EXERCISES:
- a) In the Hadoop thread, turn the paragraph starting "If you want deal with different types of files" into a short list that keeps its main facts.
- b) Pick up the Hadoop thread after its final sentence, carrying on the message that ends with "parallel processing."

TEXT PASSAGE:
*** Block opens ***
Hi Stuti,

If you want deal with different types of files in the map phase, you can use 
org.apache.hadoop.mapred.lib.MultipleInputs API(different input formats, 
mappers) and then the output of those mappers can same type. After map phase, 
partitioner can send the map outputs from file1 and file2(which are similar 
based on your business need) to same reducer. You can compare these in the 
reduce phase.


If you give the scenario with some more details, people maylp you better. 

Thanks
Devaraj
________________________________________
From: Stuti Awasthi [stutiawas...@hcl.com]
Sent: Wednesday, April 04, 2012 5:25 PM
To: mapreduce-user@hadoop.apache.org
Subject: RE: Calling one MR job within another MR job

Hi Ravi,

There is no job dependency so I cannot use chaining MR or JobControl as you 
suggested.
I have 2 relatively big files, I start processing with File1 as input to MR1 
job , now this processing required to find the data from File2. One way to do 
is loop through File2 and get the data. Other way to pass File2 in MR2 job for 
parallel processing.
*** Block closes ***
SUPPLIED INFORMATION:
*** Block opens ***
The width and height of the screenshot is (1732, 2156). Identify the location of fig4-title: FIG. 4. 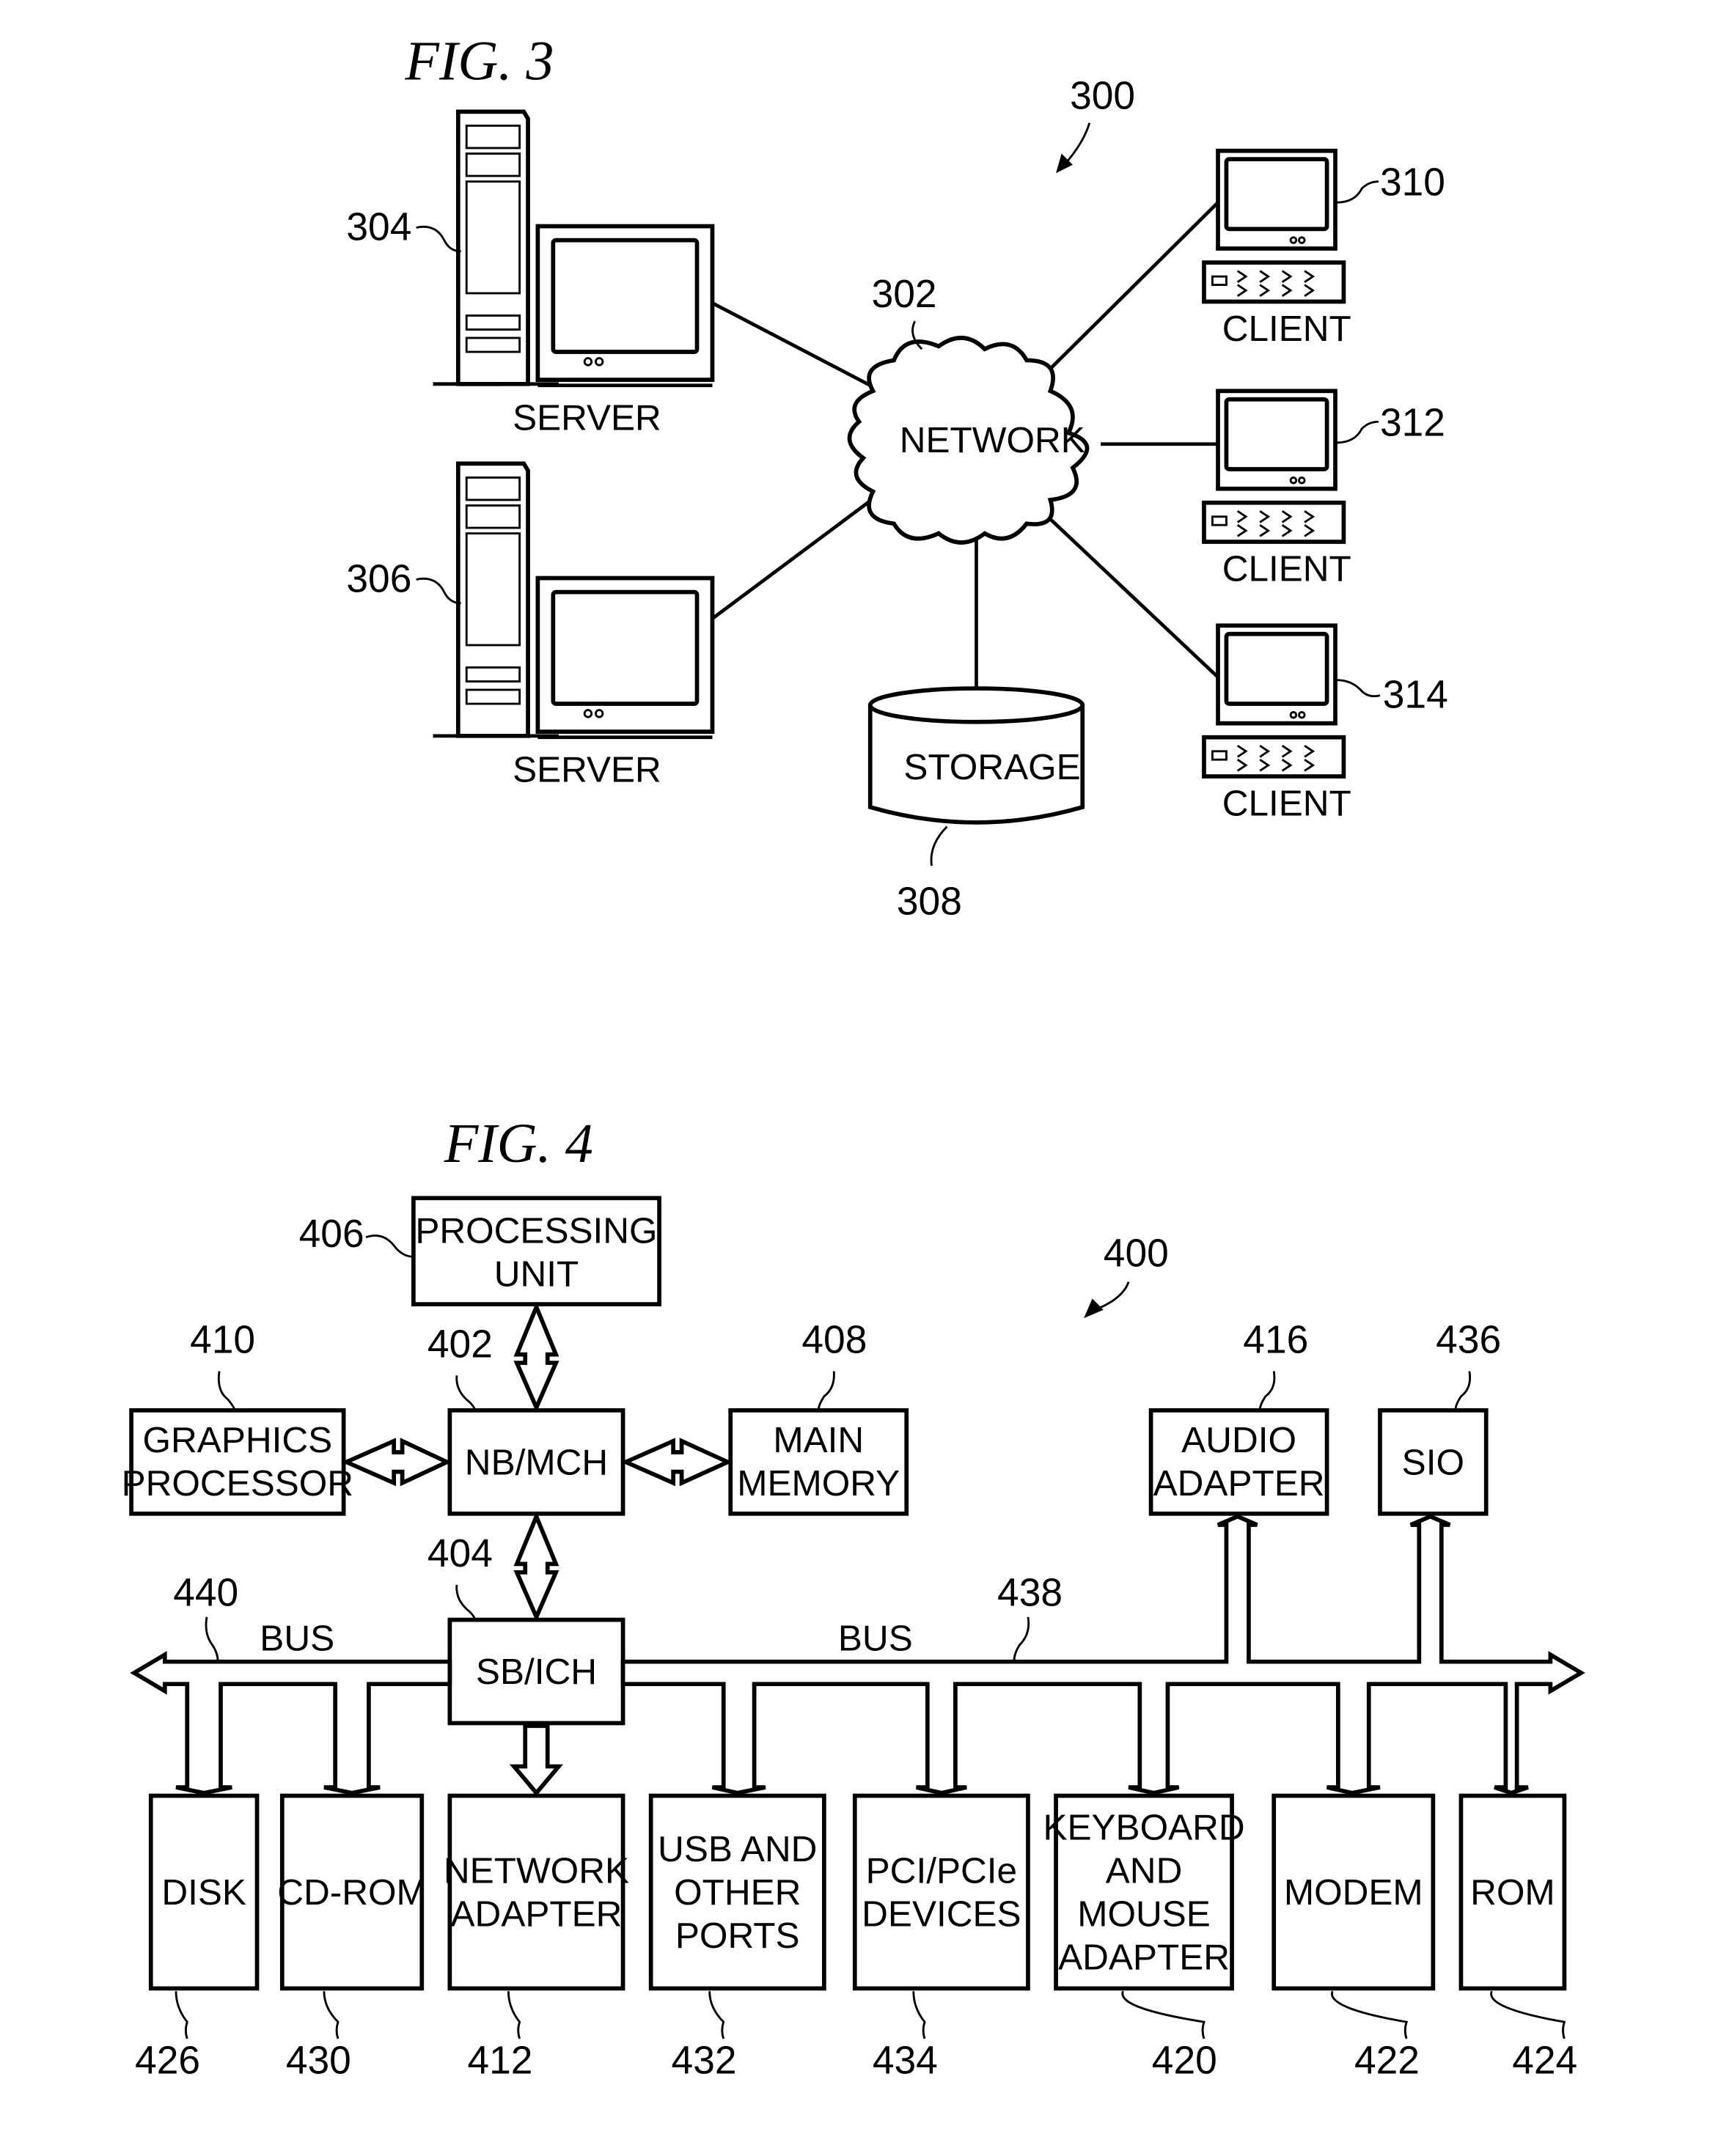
*** Block closes ***
RESULTS:
- a)
- Use the org.apache.hadoop.mapred.lib.MultipleInputs API to handle different types of files in the map phase, with different input formats and mappers.
- The outputs of those mappers can be of the same type.
- After the map phase, the partitioner can send the map outputs from file1 and file2 that are similar, based on your business need, to the same reducer.
- These outputs can then be compared in the reduce phase.

- b)
Second option is making hinting me to call an MR2 job inside from MR1 job. I am 
sure this is the common problem that people usually face. What is the best way 
to resolve this  kind of issue.

Thanks

From: Ravi teja ch n v [mailto:raviteja.c...@huawei.com]
Sent: Wednesday, April 04, 2012 4:35 PM
To: mapreduce-user@hadoop.apache.org
Subject: RE: Calling one MR job within another MR job


Hi Stuti,



If you are looking for MRjob2 to run after MRjob1, ie the job dependency,

you can use JobControl API, where you can manage the dependencies.



Calling another Job from a Mapper is not a good idea.



Thanks,

Ravi Teja



________________________________
From: Stuti Awasthi [stutiawas...@hcl.com]
Sent: 04 April 2012 16:04:19
To: mapreduce-user@hadoop.apache.org
Subject: Calling one MR job within another MR job
Hi all,

We have a usecase in which I start with first MR1 job with input file as 
File1.txt, and from this job, call another MR2 job with input as File2.txt
So :
MRjob1{
Map(){
MRJob2(File2.txt)
}
}

MRJob2{
Processing….
}

My queries are is this kind of approach is possible and how much are the 
implications from the performance perspective.


Regards,
Stuti Awasthi
HCL Comnet Systems and Services Ltd
F-8/9 Basement, Sec-3,Noida.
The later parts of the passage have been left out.